Die Arbeit bringt zum Nachdenken, auch wenn sie nicht ganz überzeugt. Lücken und Probleme erfordern einen Vorbehalt. Einige Fragen dürfen hier erwähnt werden. In seinem Argument gegen eine partikularistische Soteriologie in Röm 1,18–3,20 übersieht A. den Rechtsstreit zwischen »dem ungehorsamen Beschnittenen« und »dem Unbeschnittenen«, der an der nova oboedientia des Geistes teilhat (Röm 2,25–29). Der rhetorischen Frage des Apostels nach wird dieser gehorsame Unbeschnittene zum Richter des Beschnittenen, und empfängt – implizit im Eschaton – sein Lob von Gott. Kann man dann behaupten, dass Paulus vom Gericht nur remoto Christo spricht? Hört man nicht vielmehr hier vom doppelten Ausgang des letzten Gerichts? Nach Paulus müssen wir alle vor dem Richterstuhl Christi offenbar werden (2Kor 5,10). Darf man hier vom Gericht remoto Christo sprechen, auch wenn es um den Glauben an sein Heilswerk geht? Die gleiche Frage gilt für 1Kor 11,32, wo Paulus in Beziehung auf das Herrenmahl zwischen der Gemeinde und »der Welt« in der Frage des Heils klar unterscheidet. Hat die herzergreifende Klage des Apostels im Römerbrief über den Un­glauben seines Volkes irgendeinen Sinn (Röm 9,1–5), ist sie überhaupt ernst zu nehmen, wenn doch alle Juden aller Zeiten erlöst werden? Die auf das eschatologische Heil Israels gerichtete Erwartung des Apostels ist nicht zu bestreiten (Röm 11,25–27). Wenn aber alle errettet werden, warum äußert Paulus die Hoffnung, dass durch seinen apostolischen Dienst, »einige von ihnen« errettet werden könnten (Röm 11,14)? M. E. bleibt es noch sinnvoll, Röm 11,26 eschatologisch und nicht diachronisch zu lesen.

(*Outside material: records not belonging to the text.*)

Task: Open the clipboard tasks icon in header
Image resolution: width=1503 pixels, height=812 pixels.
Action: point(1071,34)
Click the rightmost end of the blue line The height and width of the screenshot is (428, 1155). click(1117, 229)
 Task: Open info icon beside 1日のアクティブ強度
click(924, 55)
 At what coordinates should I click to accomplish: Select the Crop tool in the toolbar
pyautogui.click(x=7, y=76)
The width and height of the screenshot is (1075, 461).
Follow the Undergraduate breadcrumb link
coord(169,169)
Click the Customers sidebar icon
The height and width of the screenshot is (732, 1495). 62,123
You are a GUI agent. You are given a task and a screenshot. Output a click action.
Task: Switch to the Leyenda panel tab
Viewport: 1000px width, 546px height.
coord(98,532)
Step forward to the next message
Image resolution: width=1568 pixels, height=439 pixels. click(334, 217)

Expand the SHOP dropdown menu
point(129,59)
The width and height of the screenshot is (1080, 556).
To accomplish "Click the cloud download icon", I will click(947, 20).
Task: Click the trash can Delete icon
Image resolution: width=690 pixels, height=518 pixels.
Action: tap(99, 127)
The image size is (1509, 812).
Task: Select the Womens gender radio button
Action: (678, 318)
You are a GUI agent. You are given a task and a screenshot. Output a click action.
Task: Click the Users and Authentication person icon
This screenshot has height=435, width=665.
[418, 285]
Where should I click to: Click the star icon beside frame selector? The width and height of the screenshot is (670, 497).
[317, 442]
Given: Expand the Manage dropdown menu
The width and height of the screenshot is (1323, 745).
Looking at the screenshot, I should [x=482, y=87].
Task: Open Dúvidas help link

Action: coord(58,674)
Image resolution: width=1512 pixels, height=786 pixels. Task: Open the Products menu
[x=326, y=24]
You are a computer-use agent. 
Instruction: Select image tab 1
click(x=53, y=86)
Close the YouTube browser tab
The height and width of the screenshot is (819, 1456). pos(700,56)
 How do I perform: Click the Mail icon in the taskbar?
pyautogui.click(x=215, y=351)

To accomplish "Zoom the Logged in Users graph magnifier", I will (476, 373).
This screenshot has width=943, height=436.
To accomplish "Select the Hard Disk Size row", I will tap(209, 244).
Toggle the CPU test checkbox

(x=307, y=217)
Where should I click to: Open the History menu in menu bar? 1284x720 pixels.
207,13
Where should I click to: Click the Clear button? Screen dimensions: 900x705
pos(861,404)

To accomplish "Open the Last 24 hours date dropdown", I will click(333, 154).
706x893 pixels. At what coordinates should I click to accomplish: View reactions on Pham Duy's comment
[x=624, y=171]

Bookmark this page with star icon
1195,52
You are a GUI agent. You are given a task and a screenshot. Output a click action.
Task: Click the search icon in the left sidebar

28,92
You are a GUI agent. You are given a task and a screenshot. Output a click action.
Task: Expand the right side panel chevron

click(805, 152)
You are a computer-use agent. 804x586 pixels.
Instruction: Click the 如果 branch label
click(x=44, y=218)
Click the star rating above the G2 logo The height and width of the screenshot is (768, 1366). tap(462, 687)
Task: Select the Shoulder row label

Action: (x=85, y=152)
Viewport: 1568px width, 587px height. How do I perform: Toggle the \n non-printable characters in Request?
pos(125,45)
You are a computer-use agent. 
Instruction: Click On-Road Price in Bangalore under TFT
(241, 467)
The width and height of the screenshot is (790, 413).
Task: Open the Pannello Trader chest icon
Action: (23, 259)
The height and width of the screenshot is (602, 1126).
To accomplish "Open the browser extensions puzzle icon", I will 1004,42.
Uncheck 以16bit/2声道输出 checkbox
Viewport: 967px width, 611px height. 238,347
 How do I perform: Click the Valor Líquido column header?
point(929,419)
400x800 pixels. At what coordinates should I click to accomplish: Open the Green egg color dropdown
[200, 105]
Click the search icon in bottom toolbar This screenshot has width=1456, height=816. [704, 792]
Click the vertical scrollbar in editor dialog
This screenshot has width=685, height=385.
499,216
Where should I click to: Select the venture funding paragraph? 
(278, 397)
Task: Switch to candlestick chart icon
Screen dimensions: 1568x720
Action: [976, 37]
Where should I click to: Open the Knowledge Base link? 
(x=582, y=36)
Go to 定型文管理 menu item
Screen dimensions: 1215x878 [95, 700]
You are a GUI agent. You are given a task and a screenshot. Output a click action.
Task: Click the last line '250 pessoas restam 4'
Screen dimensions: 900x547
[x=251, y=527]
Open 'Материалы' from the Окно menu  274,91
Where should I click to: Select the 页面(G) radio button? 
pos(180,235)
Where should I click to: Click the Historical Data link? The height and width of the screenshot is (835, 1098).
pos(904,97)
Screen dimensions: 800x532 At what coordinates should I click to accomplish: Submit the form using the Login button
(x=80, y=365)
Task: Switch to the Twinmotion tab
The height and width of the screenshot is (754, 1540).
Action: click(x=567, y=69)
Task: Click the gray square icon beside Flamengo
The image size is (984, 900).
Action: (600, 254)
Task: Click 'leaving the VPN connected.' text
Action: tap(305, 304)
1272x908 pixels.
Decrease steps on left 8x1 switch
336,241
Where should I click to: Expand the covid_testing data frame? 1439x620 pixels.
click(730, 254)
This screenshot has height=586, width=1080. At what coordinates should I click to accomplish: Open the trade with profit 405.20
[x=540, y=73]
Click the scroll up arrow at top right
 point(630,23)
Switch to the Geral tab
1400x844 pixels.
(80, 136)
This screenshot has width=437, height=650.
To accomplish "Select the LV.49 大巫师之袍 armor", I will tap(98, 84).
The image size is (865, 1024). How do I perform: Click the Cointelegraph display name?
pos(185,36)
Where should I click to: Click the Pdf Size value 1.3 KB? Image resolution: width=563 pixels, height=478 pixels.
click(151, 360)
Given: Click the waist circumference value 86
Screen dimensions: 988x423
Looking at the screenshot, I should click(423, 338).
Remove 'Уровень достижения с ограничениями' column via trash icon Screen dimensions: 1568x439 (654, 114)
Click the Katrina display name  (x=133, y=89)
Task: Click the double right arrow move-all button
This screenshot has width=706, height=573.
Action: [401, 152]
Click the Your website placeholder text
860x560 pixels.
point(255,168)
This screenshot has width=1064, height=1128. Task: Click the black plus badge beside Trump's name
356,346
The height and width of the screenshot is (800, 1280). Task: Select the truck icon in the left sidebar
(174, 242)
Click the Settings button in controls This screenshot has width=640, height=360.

Wenn dies so ist, kommt auch die Behauptung des Heils jedes einzelnen Heiden ins Wanken.
»Die Fülle der Heiden« muss nicht unbedingt so gedeutet werden (Röm 11,26), auch wenn die Wendung im Lichte von Röm 11,32 verstanden wird. Diese Schlüsselstelle kann als Angabe der göttlichen Absicht in Christo gelesen werden, ohne das paulinische Verständnis der göttlichen Allmacht einzuschränken.
Freilich muss man dann in Kauf nehmen, dass Paulus kein Systematiker ist. Er spricht christologisch sowohl von der Hoffnung auf die Versöhnung aller als auch von einem doppelten Ausgang des letzten Gerichts. Dies muss nicht be­deuten, wie A. es (mit anderen) meint, dass der Apostel inkohärent oder inkonsequent redet. Es heißt nur, dass Paulus den logischen Kreis nicht schließt, sondern zum Eschaton hin offen lässt. Er versteht sich also doch nicht als Logiker, auch nicht als »Christo-Logiker«, sondern nur als Apostel, als Abgesandter Gottes. Wenn wir Paulus so lesen, als noch auf das lumen gloriae wartend, wären wir nicht die Ersten, die dies so tun.